Upcoming seminars
19 décembre à 10:00 | Richard Kraaij | B211 | Seminar |
9 janvier à 10:00 | Raphaël Barboni | TBD | Seminar |
16 janvier à 10:30 | Pierre-Cyril Aubin | B211 | Seminar |
30 janvier à 10:30 | Guillaume Chennetier | TBD | Seminar |
17/19/20 février | Emma Horton | TBD | Seminar |
6 mars à 10:00 | Eloi Tanguy | TBD | Seminar |
-
Richard Kraaij (TU Delft), Thursday December 19th, 10:00am, Room B211.
Well-posedness for Hamilton-Jacobi equations for stochastic control problems: A new view on the classical approach using couplings
Stochastic control problems for controlled Markov processes can be infinitesimally characterized using a second order Hamilton-Jacobi-Bellman (HJB) equation. The classical work of Crandall-Ishii-Lions (1992) establishes how to obtain uniqueness of viscosity solutions for controlled diffusion processes, and a collection of recent works has pushed the estimates to include classes of spatially inhomogeneous controlled Lévy processes.
We introduce a new perspective of the classical proof methods in terms of Markovian couplings, putting both sets of results mentioned above in a common framework. The new perspective also enables an approach in new contexts, e.g. in that of Riemannian manifolds, which, if time allows, I will briefly discuss.
Based on joint work with Serena Della Corte (Delft), Fabian Fuchs (Bielefeld) and Max Nendel (Bielefeld) and work in progress with Karen Habermann (Warwick) Rik Versendaal (Delft).
-
Raphaël Barboni (ENS Ulm), Thursday January 9th, 10:00am, Room TBD.
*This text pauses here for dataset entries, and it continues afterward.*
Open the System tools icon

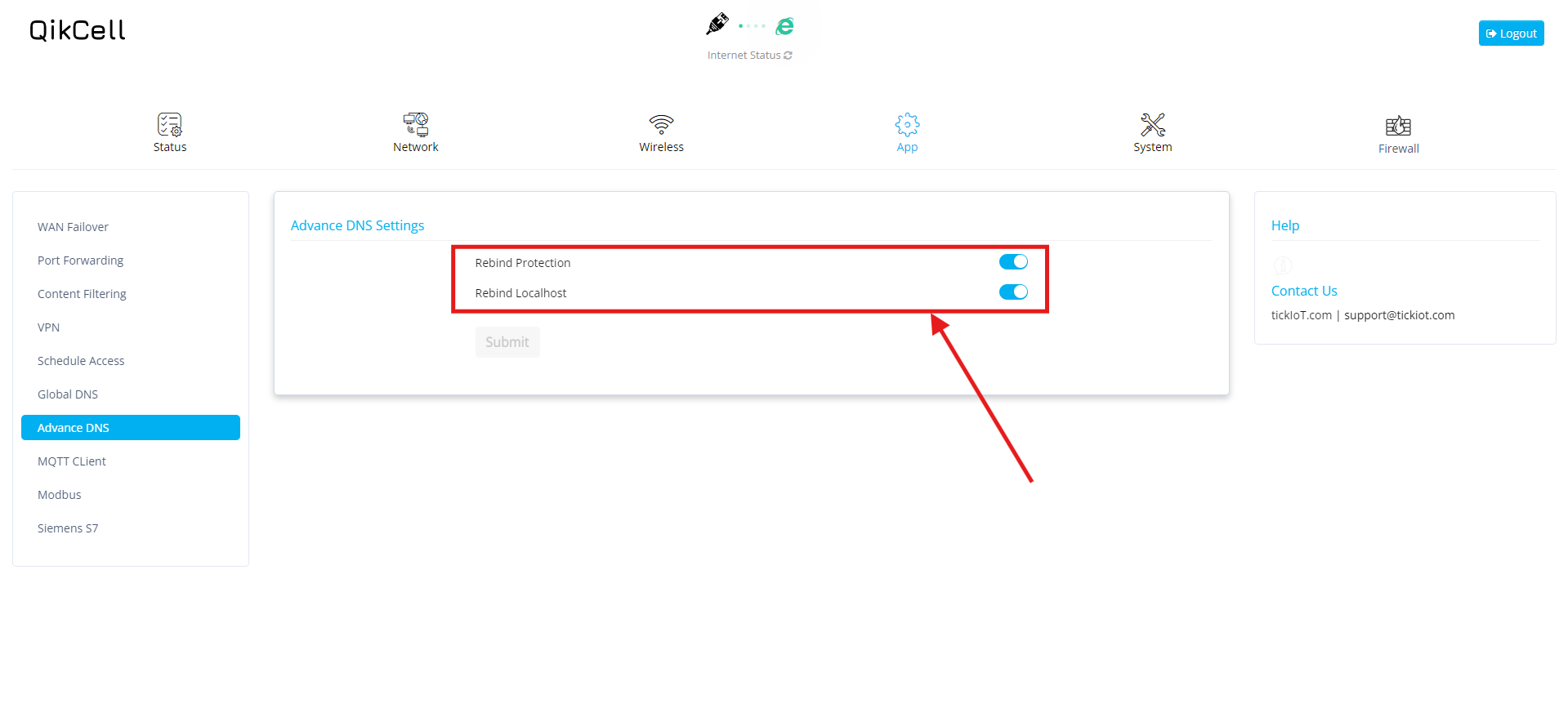point(1152,125)
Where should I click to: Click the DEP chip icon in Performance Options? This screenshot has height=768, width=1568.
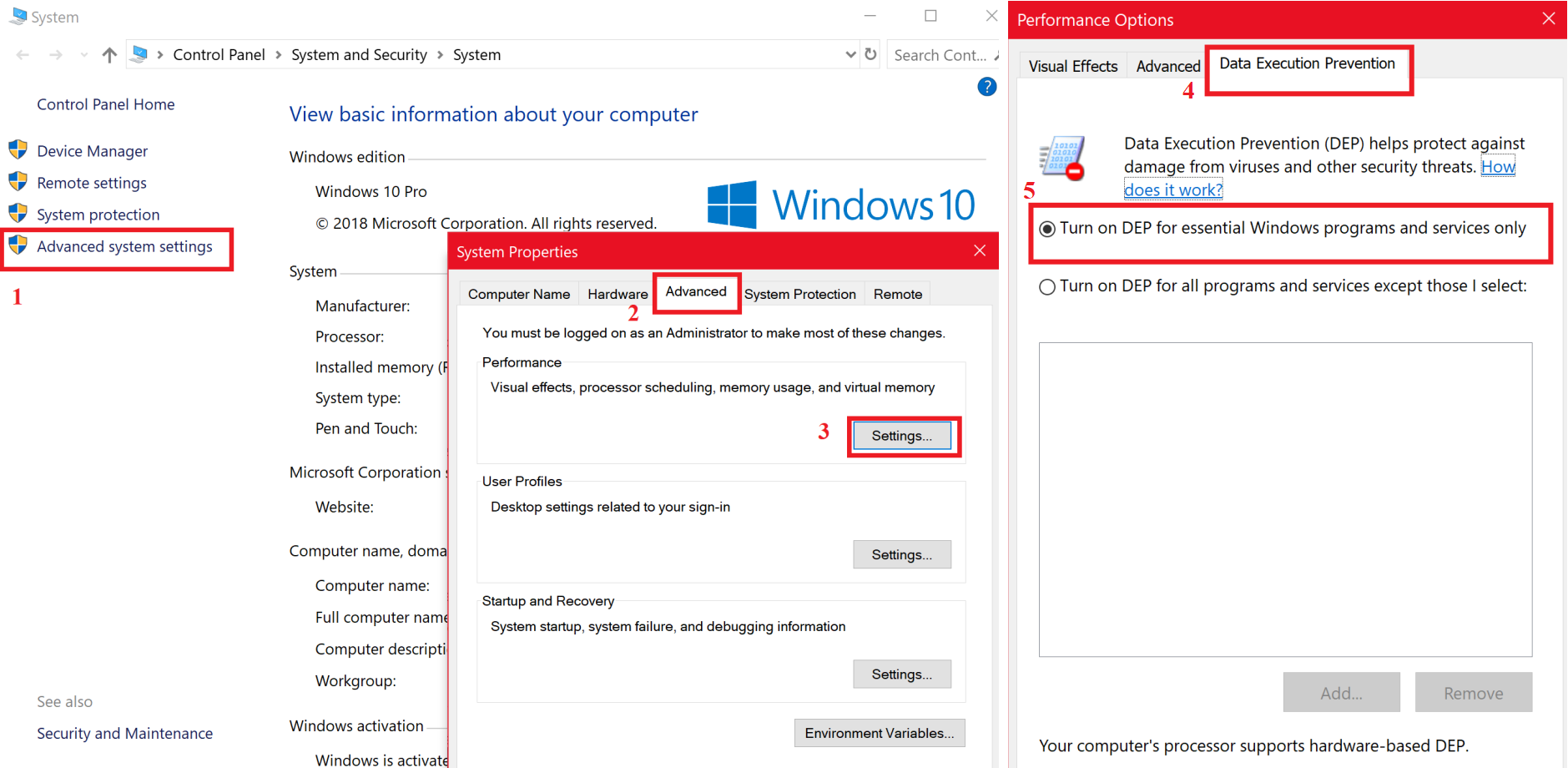point(1062,159)
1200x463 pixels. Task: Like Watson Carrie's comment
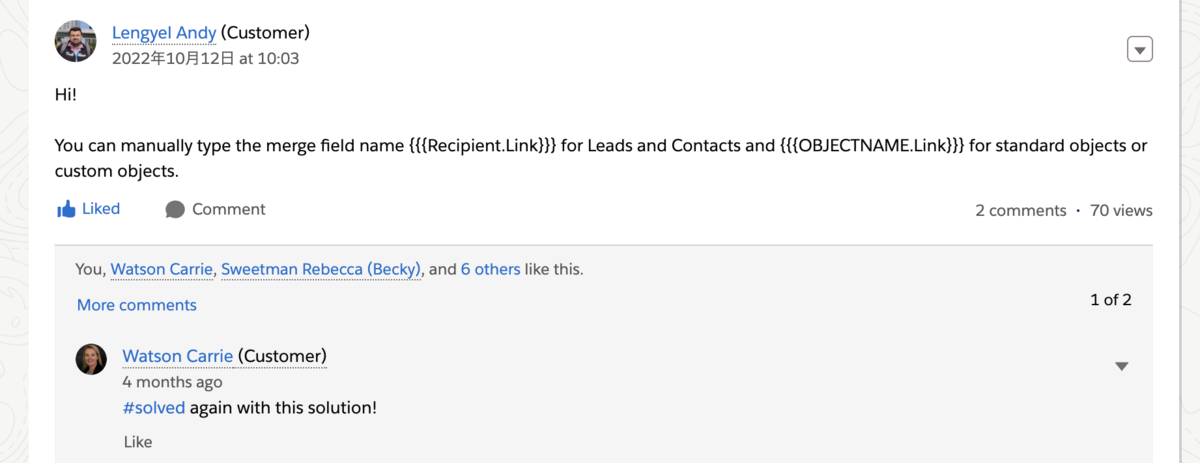138,441
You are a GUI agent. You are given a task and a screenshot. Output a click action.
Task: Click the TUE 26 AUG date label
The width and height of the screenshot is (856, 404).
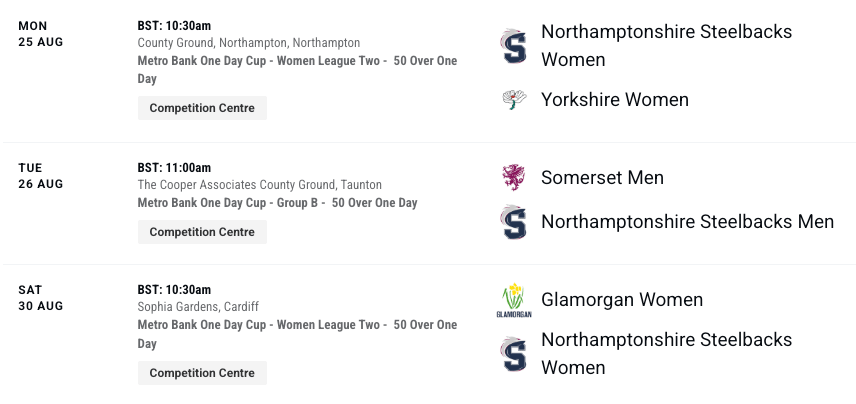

Understanding the training of infinitely deep and wide ResNets with Conditional Optimal Transport
We study the convergence of gradient flow for the training of deep neural networks. If Residual Neural Networks are a popular example of very deep architectures, their training constitutes a challenging optimization problem due notably to the non-convexity and the non-coercivity of the objective. Yet, in applications, those tasks are successfully solved by simple optimization algorithms such as gradient descent. To better understand this phenomenon, we focus here on a “mean-field” model of infinitely deep and arbitrarily wide ResNet, parameterized by probability measures over the product set of layers and parameters and with constant marginal on the set of layers. Indeed, in the case of shallow neural networks, mean field models have proven to benefit from simplified loss-landscapes and good theoretical guarantees when trained with gradient flow for the Wasserstein metric on the set of probability measures. Motivated by this approach, we propose to train our model with gradient flow w.r.t. the conditional Optimal Transport distance: a restriction of the classical Wasserstein distance which enforces our marginal condition. We first show the well-posedness of the gradient flow equation and then its local convergence around well-chosen initializations. This is joint work with G.Peyré and F.-X. Vialard.
-
Pierre-Cyril Aubin (CERMICS), Thursday January 16th, 10:30am, Room B211.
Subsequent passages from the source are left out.